Selain MT Gas Attaka, kapal Gas Ambalat juga telah berhasil tiba di Kalbut, Situbondo, untuk menyalurkan pasokan LPG ke wilayah Jawa Timur dan sekitarnya. Keberhasilan ini mencerminkan upaya Pertamina dalam mendistribusikan energi secara efisien di seluruh Indonesia, yang merupakan negara kepulauan.
Peran Penting Jalur Maritim
Menurut Muhammad Baron, Vice President Corporate Communication PT Pertamina, jalur maritim sangat krusial sebagai penopang distribusi energi, termasuk BBM dan LPG. “Pertamina terus berkomitmen untuk mengupayakan distribusi energi. Kapal-kapal kami dalam perjalanan untuk mengantar energi ke masyarakat,” jelasnya.
Armada Kapal Pertamina
Saat ini, Pertamina melalui subholding Downstream mengoperasikan 345 kapal, yang terdiri dari kapal milik dan kapal sewa. Armada tersebut meliputi 271 kapal pengangkut BBM/BBK, 27 kapal pengangkut minyak mentah, 4 kapal pengangkut petrokimia, serta 43 kapal pengangkut LPG. Dengan armada ini, Pertamina melayani berbagai rute, termasuk daerah-daerah yang tergolong tertinggal, terdepan, dan terluar (3T) di seluruh Nusantara, dari Kalimantan, Sulawesi, Nusa Tenggara, Maluku hingga Papua.
Dampak bagi Indonesia
Pentingnya menjaga pasokan energi di tengah situasi global yang tidak menentu sangat dirasakan di Indonesia.
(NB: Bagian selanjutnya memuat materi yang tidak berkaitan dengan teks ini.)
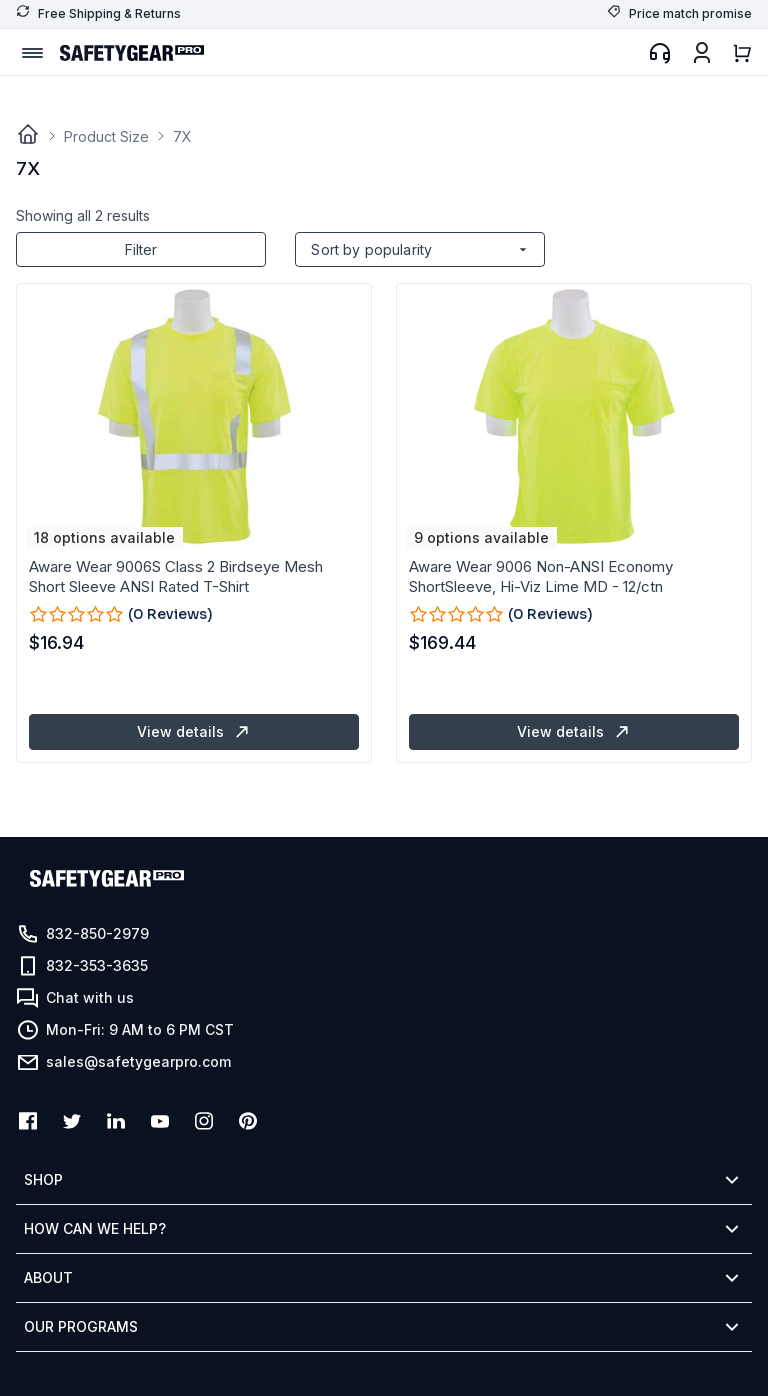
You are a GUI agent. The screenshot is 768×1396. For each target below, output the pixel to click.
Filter (141, 249)
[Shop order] (420, 249)
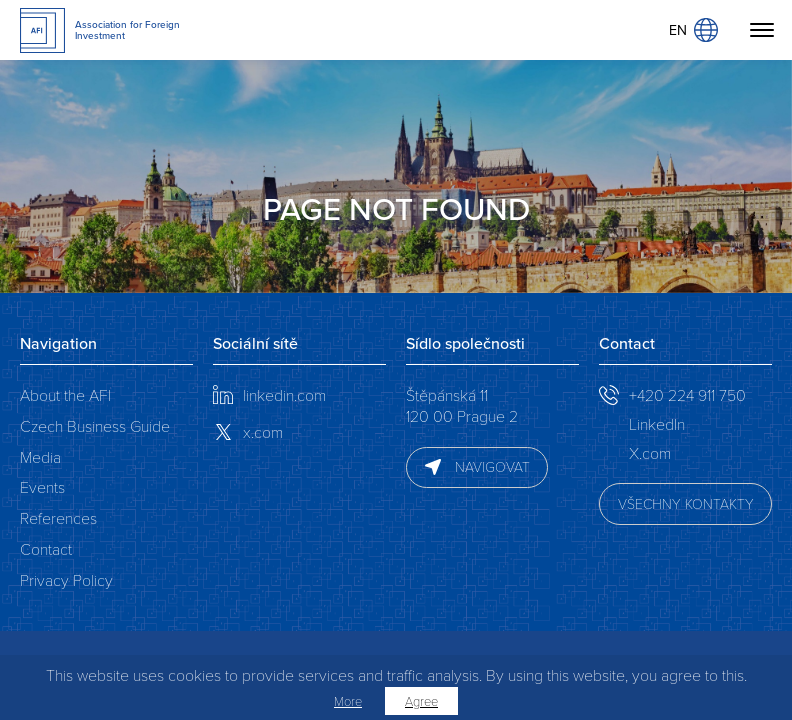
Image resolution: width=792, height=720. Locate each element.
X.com (650, 452)
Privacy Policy (66, 579)
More (348, 701)
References (58, 517)
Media (40, 456)
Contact (46, 548)
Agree (421, 701)
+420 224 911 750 (687, 394)
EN (693, 30)
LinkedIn (657, 423)
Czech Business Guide (95, 425)
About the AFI (65, 394)
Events (42, 486)
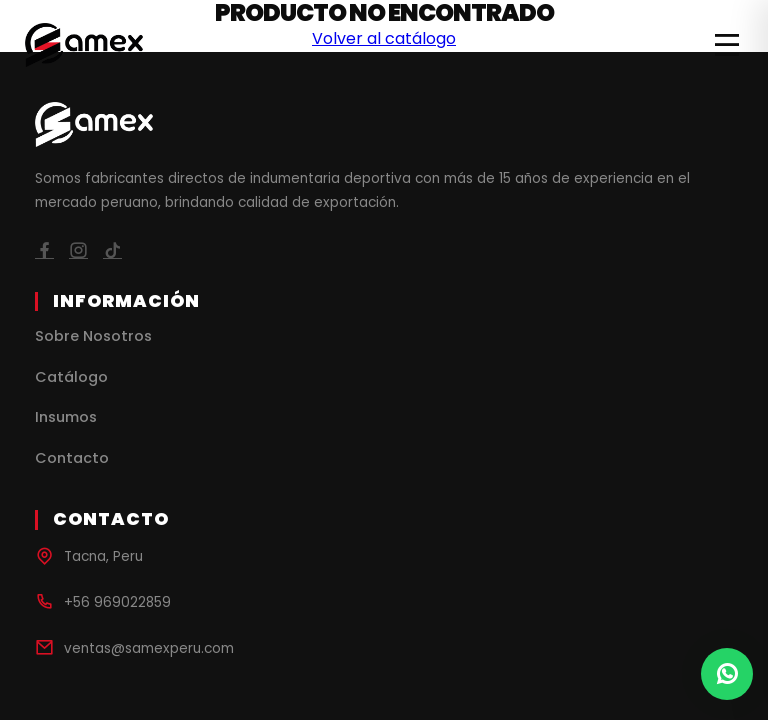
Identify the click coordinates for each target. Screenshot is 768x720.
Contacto (72, 458)
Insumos (66, 417)
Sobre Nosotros (93, 336)
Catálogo (71, 377)
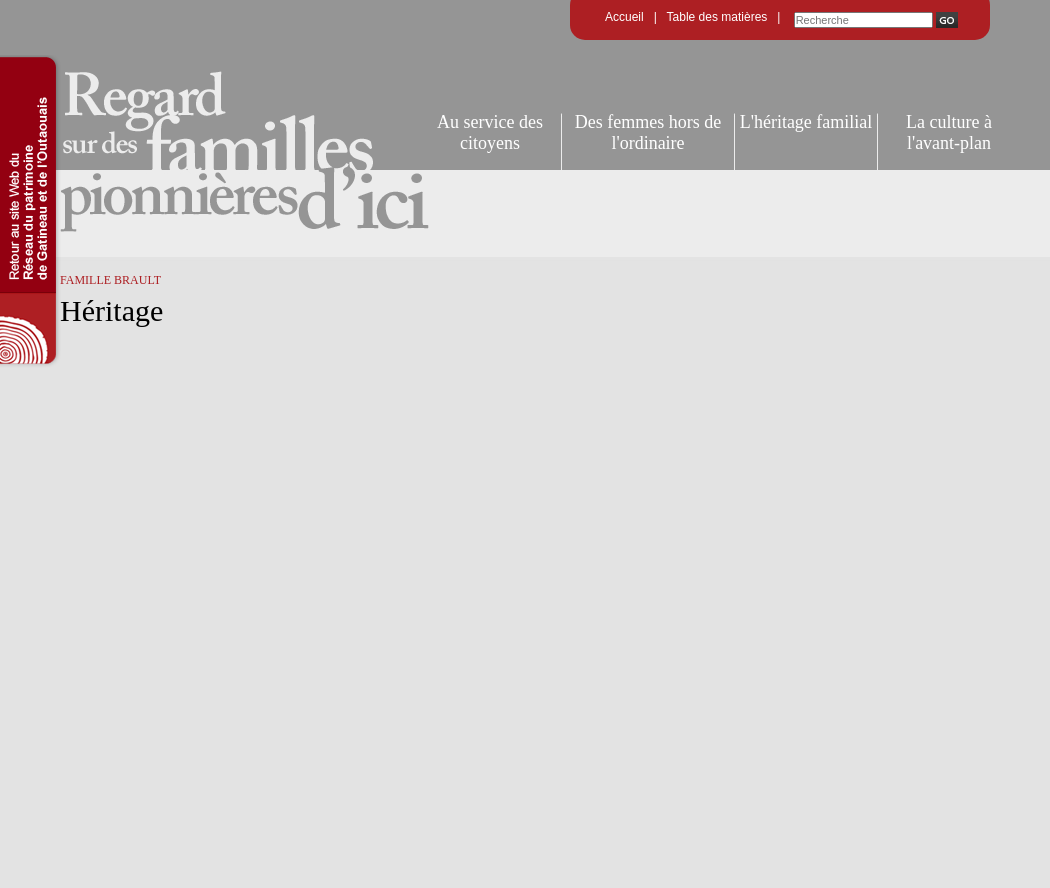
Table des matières (717, 17)
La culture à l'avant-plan (949, 132)
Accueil (624, 17)
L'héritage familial (806, 122)
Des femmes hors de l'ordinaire (648, 132)
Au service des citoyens (490, 132)
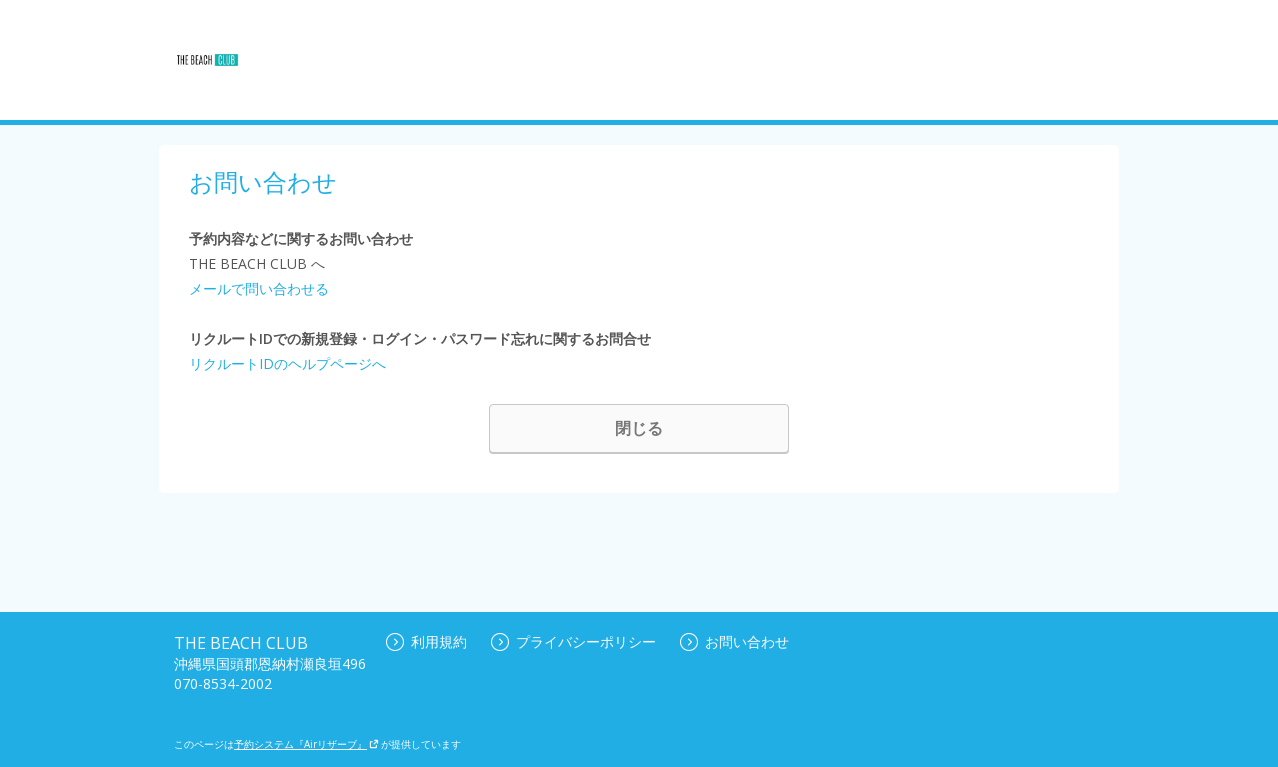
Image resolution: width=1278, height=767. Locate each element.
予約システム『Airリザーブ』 (306, 744)
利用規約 (426, 641)
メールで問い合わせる (259, 288)
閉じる (639, 428)
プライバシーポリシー (573, 641)
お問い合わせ (734, 641)
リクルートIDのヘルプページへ (287, 363)
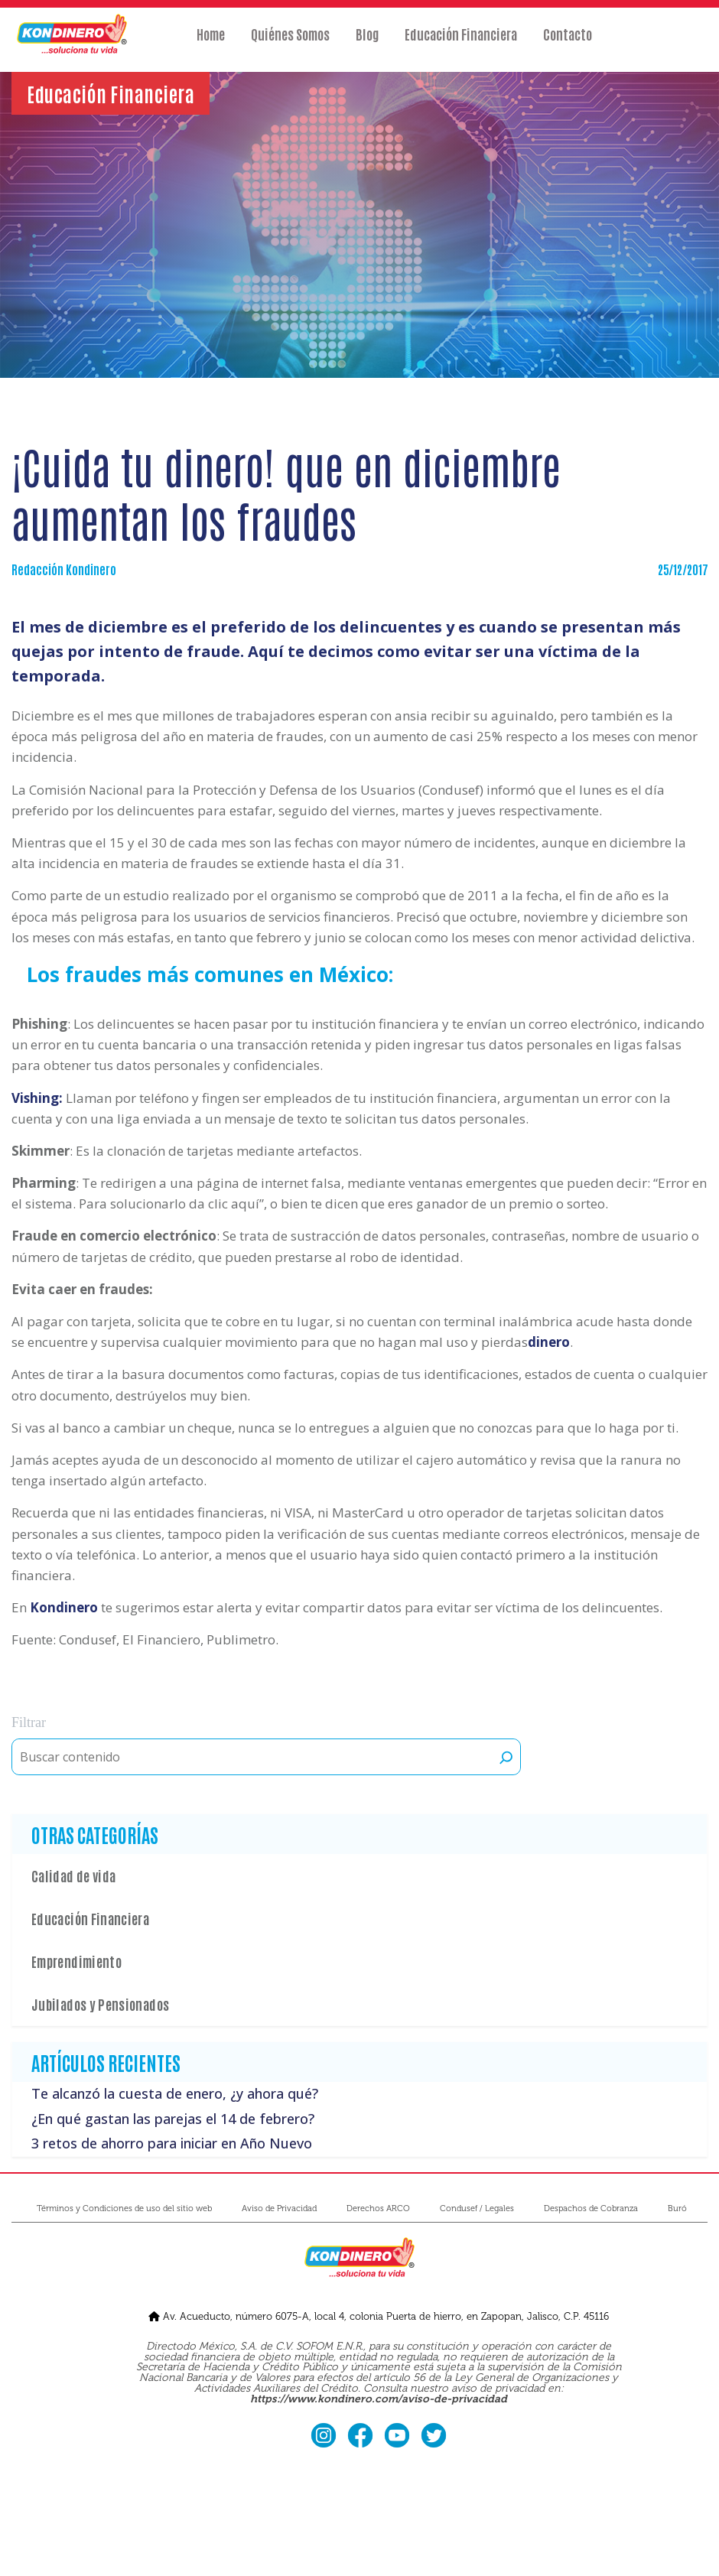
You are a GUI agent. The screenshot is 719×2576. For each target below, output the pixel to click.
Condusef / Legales (477, 2208)
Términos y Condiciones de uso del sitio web (124, 2208)
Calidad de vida (73, 1875)
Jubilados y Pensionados (100, 2004)
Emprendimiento (76, 1961)
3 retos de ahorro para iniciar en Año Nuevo (171, 2143)
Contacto (567, 43)
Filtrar (28, 1722)
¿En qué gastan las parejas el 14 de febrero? (172, 2119)
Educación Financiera (461, 43)
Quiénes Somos (290, 43)
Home (211, 43)
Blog (367, 43)
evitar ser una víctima (511, 651)
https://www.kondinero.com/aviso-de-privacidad (378, 2399)
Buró (677, 2208)
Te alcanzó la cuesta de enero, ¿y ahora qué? (174, 2094)
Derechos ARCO (378, 2208)
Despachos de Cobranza (591, 2208)
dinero (549, 1342)
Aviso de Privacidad (279, 2208)
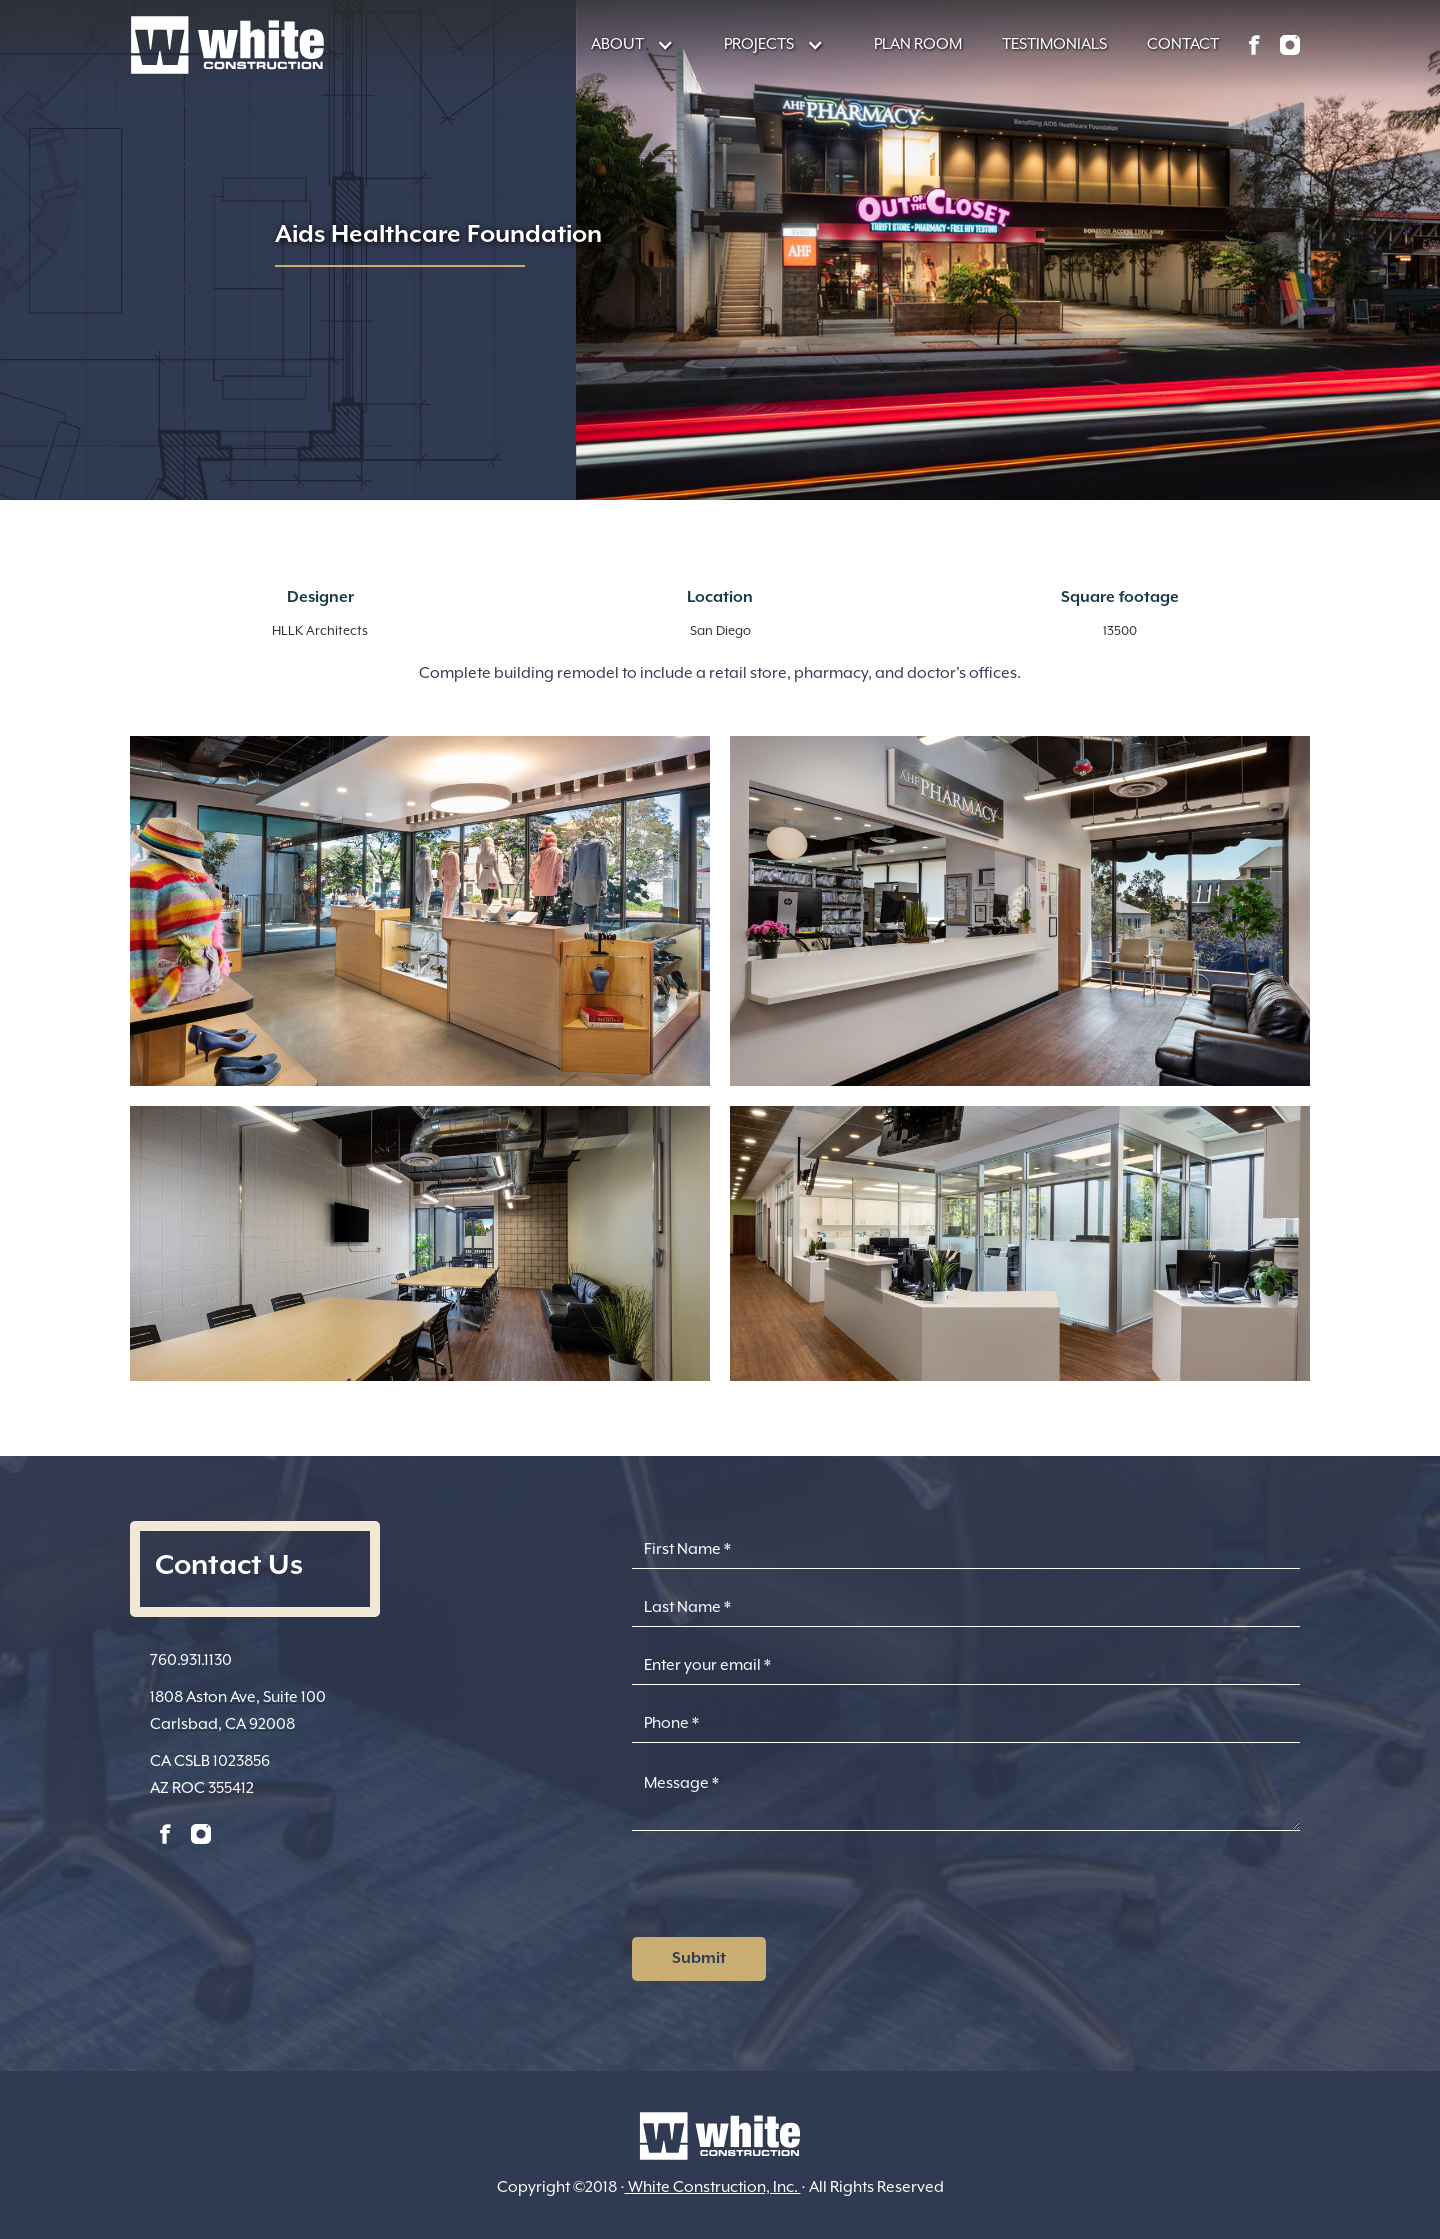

Keberhasilan Pertamina dalam memastikan pasokan LPG dan BBM tidak hanya mendukung kebutuhan energi domestik, tetapi juga berkontribusi pada stabilitas ekonomi dan sosial masyarakat. Dalam situasi krisis energi global, ketahanan pasokan energi menjadi kunci untuk menjaga kelangsungan hidup masyarakat dan perekonomian nasional.
Kesimpulan
Pertamina tetap berkomitmen untuk memenuhi kebutuhan energi masyarakat Indonesia melalui armada kapal yang handal. Dengan keberhasilan pengiriman LPG ke berbagai wilayah, Pertamina menunjukkan bahwa ketahanan energi nasional tetap terjaga meskipun di tengah gejolak global. Ini menjadi sinyal positif bagi masyarakat dan perekonomian Indonesia untuk tetap optimis menghadapi tantangan di masa depan.